* [EXERCISE DIRECTIONS]:
Output the lines of the records from the one containing "The height and" through the last, both ends included. Leave pictures out.

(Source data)
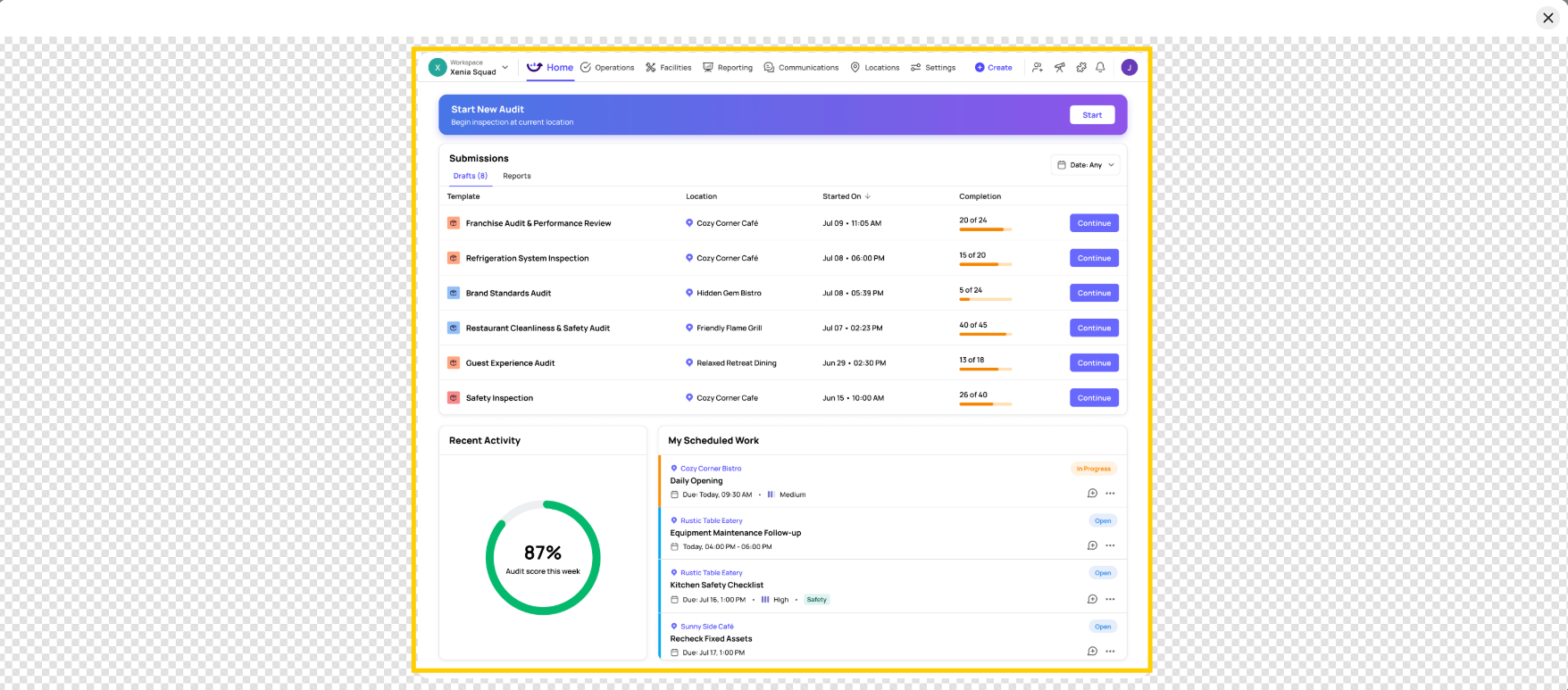Image resolution: width=1568 pixels, height=690 pixels.
Task: Open the integrations puzzle piece icon
Action: pyautogui.click(x=1081, y=67)
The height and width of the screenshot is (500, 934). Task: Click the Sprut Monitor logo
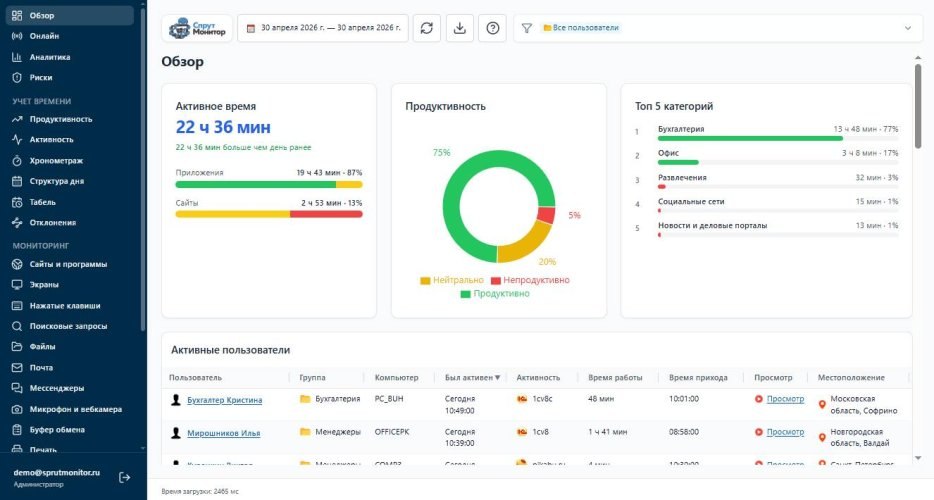coord(197,28)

* [OUTPUT OF THE EXERCISE]:
The height and width of the screenshot is (500, 934). Task: Click the Sprut Monitor logo
coord(197,28)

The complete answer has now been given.